======== Passage provided

Do Not Read Me I Am Boring

things_final_cover

On Stefan Sagmeister’s Things I Have Learned In My Life So Far
The arguments these artists mount to the detraction of beauty come down to a single gripe: Beauty sells, and although their complaints usually are couched in the language of academic radicalism, they do not differ greatly from my grandmother’s haut bourgeois prejudices against people “in trade” who get their names “in the newspaper.” Beautiful art sells. If it sells itself, it is an idolatrous commodity; if it sells anything else, it is a seductive advertisement. Art is not idolatry, they say, nor is it advertising, and I would agree—with the caveat that idolatry and advertising are, indeed, art, and that the greatest works of art are always and inevitability a bit of both.
—Dave Hickey, “Enter the Dragon”

Gonna make you, make you, make you notice
Gonna use my arms
Gonna use my legs
Gonna use my style
Gonna use my sidestep
Gonna use my fingers
Gonna use my, my, my imagination
‘Cause I gonna make you see
There’s nobody else here
No one like me
I’m special, so special
I gotta have some of your attention—give it to me
— Chrissie Hynde, James Honeyman-Scott, “Brass in Pocket”

================

_Job A_
In the Sagmeister passage, set down the stretch from "Do Not Read" through "bit of both." word for word.
_Job B_
According to the Hickey quotation in the Sagmeister passage, what single gripe lies behind the artists' attack on beauty, and why does that make beautiful art either an idolatrous commodity or a seductive advertisement?

======== Data

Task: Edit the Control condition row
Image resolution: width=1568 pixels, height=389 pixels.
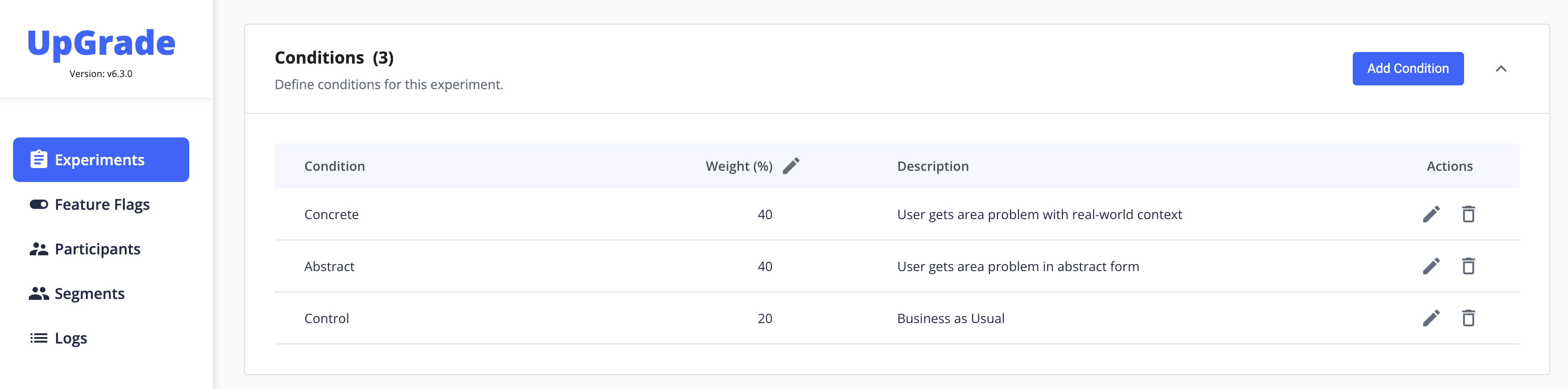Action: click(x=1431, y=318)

================

_Full output A_
Do Not Read Me I Am Boring

things_final_cover

On Stefan Sagmeister’s Things I Have Learned In My Life So Far
The arguments these artists mount to the detraction of beauty come down to a single gripe: Beauty sells, and although their complaints usually are couched in the language of academic radicalism, they do not differ greatly from my grandmother’s haut bourgeois prejudices against people “in trade” who get their names “in the newspaper.” Beautiful art sells. If it sells itself, it is an idolatrous commodity; if it sells anything else, it is a seductive advertisement. Art is not idolatry, they say, nor is it advertising, and I would agree—with the caveat that idolatry and advertising are, indeed, art, and that the greatest works of art are always and inevitability a bit of both.

_Full output B_
The gripe is that beauty sells. If beautiful art sells itself, it is an idolatrous commodity. If it sells anything else, it is a seductive advertisement.